Carrie couldn’t help but feel his grief, and her heart ached for this man she’d just met. She glanced around. Now that Will mentioned it, it was extremely quiet here. No cars other than their taxi had pulled up since they’d arrived. Considering the hotel was located in a popular area of Nassau, there should have been some activity.
“Where is everyone?” she asked.
“I have a few guests right now, but…well, come inside and I’ll tell you all about it.”
Will led the way and into the lobby, which had a shiny indigo teal tile floor. The skylight above showed a section of bright blue sky.

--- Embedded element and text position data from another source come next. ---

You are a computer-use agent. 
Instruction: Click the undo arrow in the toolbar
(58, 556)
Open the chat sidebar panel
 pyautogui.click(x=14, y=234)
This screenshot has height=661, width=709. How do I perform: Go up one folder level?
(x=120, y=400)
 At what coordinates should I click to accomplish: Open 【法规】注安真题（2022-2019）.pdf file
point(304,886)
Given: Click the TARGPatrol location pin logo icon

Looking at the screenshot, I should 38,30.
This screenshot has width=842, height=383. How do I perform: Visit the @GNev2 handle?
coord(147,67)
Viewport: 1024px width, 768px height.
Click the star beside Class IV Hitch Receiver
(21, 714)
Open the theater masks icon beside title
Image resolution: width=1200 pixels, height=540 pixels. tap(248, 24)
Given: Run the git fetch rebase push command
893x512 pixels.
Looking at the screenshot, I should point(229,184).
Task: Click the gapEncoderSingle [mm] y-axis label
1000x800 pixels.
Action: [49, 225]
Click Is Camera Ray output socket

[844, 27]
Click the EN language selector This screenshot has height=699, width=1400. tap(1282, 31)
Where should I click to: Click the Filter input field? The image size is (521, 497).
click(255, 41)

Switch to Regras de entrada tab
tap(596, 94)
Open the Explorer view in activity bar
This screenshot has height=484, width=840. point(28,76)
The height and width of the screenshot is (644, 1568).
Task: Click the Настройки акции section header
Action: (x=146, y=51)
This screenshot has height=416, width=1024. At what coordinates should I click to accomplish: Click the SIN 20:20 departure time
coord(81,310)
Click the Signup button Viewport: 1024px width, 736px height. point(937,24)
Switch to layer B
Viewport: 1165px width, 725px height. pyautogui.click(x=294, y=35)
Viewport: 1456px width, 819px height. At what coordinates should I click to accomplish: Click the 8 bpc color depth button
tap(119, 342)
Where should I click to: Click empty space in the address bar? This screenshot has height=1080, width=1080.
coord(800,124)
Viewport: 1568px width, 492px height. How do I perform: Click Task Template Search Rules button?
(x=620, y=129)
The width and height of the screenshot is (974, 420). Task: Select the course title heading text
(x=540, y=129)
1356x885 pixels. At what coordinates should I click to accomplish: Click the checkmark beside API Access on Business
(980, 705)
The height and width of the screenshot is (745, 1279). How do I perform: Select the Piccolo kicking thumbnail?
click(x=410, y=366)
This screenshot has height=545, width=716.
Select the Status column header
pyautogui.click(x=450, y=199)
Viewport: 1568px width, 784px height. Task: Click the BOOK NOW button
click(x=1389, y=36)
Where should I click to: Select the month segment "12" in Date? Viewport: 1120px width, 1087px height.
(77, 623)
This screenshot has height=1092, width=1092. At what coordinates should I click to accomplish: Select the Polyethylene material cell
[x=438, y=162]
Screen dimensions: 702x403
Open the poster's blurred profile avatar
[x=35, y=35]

A woman behind the main desk nodded at Will in greeting.
Doors to the left led to the pool and beach area, and a young, attractive couple walked through them into the lobby.
“I hate you!” the woman snarled. “I wish I’d never married you.”
“The feeling’s mutual,” the man snapped back. “Do you know how much that wedding cost?”
“I know because my parents paid for it. Your parents were too damn cheap to chip in on anything but the flowers.”
He glowered at her. “I should have hooked up with your roommate instead of you.”
“I knew you had the hots for her, you bastard!” She burst into tears and ran off toward the elevators and he stomped back out to the pool area.
A chill moved down Carrie’s arms after witnessing the squabble.
A couple of moments later, they arrived at Will’s office. “What you just saw out there is one of the many problems at Violet Shores right now.”
“A married couple arguing about their relationship.” Patrick crossed his arms. “Not all that unusual.”
“Yeah, but they only got married yesterday. Here, on the beach at sunset. They invited me as one of the witnesses, since they decided to elope. They were madly in love, no doubt about it—so much so that I envied their happiness. Now? I don’t know.” Will sighed. “And they’re not the first to have a falling out right after their vows. Almost every couple that stays here and is obviously in love leaves miserable and, uh, not in love. I assume other guests are repelled by the arguing and fighting and end up going across to the Loa Loa, hoping there are rooms available.”
“And you think this is a curse?” Carrie asked.
He spread his hands. “What else could it be?”
“You said you believe you’re in possession of a cursed amulet. It says here—” Patrick studied the small screen of his BlackBerry “—you’d give more details once we arrived.”
Carrie took a seat across from Will’s desk when he indicated that she should. Patrick remained standing.
“Yes.” Will lowered his voice to a whisper and looked around nervously. “It’s Erzulie.”
“Gesundheit,” Carrie said.
“No, I didn’t sneeze. That’s the name of—”
“The Caribbean goddess of love and sex,” Patrick finished.
Will nodded. “It’s all her fault.”
Patrick eyed his screen again for a long moment. “You think a mythical goddess cursed your resort.”
Will’s jaw set. “Yes, I do. And I’m surprised you sound so skeptical considering who you work for.”